Van de dans over kantjil tot linkse hobby

Aan het Tropenmuseum zijn zoveel herinneringen verbonden – ik heb mij nooit kunnen voorstellen dat het er misschien niet meer zou zijn als ik er nog wel was. Van de voorstellingen van Indra Kamadjojo (Jan Broekveldt) met vertellingen over Kantjil tot het leuke gezicht van jonge wetenschapslieden (opvallend vaak vrouwen) van heinde en verre die samenschoolden in het café op de hoek waar ik graag mag komen. Conferenties – en die zijn er regelmatig in het gebouw – hebben zo hun nasleep.

Mijn band met de buurt en het gebouw is oud en beproefd. De kerk waar ik gemeentelid was tot ik ophield gemeentelid te zijn (maar ik voel mij nog verbonden) is nu als gebouw deels dependance van het museum als conferentieoord, nadat een brand de kerk verwoest heeft. Naast het museum is mijn middelbare school.

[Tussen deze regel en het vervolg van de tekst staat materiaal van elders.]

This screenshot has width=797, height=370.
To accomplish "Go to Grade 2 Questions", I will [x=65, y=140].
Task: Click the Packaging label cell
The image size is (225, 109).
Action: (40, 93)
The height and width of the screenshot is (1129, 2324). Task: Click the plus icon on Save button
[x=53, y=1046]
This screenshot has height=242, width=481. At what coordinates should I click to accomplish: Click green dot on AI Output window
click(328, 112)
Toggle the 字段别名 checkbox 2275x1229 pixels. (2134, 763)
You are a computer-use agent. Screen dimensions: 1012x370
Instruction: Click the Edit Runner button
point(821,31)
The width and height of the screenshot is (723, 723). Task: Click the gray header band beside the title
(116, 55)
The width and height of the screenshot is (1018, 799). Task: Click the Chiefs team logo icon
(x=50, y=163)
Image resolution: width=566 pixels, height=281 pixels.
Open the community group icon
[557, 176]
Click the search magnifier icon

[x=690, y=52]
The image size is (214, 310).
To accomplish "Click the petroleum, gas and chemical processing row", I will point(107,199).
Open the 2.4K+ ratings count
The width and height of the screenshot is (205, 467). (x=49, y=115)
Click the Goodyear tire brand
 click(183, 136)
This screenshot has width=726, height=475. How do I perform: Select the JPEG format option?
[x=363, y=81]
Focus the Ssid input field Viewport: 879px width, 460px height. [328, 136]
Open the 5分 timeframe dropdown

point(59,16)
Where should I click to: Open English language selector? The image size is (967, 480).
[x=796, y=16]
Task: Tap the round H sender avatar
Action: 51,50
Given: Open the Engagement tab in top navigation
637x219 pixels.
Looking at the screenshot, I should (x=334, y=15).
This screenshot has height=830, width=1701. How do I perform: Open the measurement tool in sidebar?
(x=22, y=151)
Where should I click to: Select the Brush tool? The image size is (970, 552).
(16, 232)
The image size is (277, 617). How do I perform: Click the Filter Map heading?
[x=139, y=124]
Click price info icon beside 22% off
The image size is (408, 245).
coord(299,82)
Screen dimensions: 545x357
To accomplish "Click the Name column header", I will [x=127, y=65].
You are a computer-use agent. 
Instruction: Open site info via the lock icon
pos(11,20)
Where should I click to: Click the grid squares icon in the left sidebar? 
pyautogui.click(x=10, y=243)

Ik vraag mij af of ik het wel eens helemaal gezien heb, hoe vaak ik er ook geweest ben. Het kon altijd nog. Mijn geliefde heeft er een paar jaar gewerkt, in de onvolprezen bibliotheek. Zo ben ik wel eens een extra keer in het museum terechtgekomen maar je kunt er nooit alles zien voor mijn gevoel.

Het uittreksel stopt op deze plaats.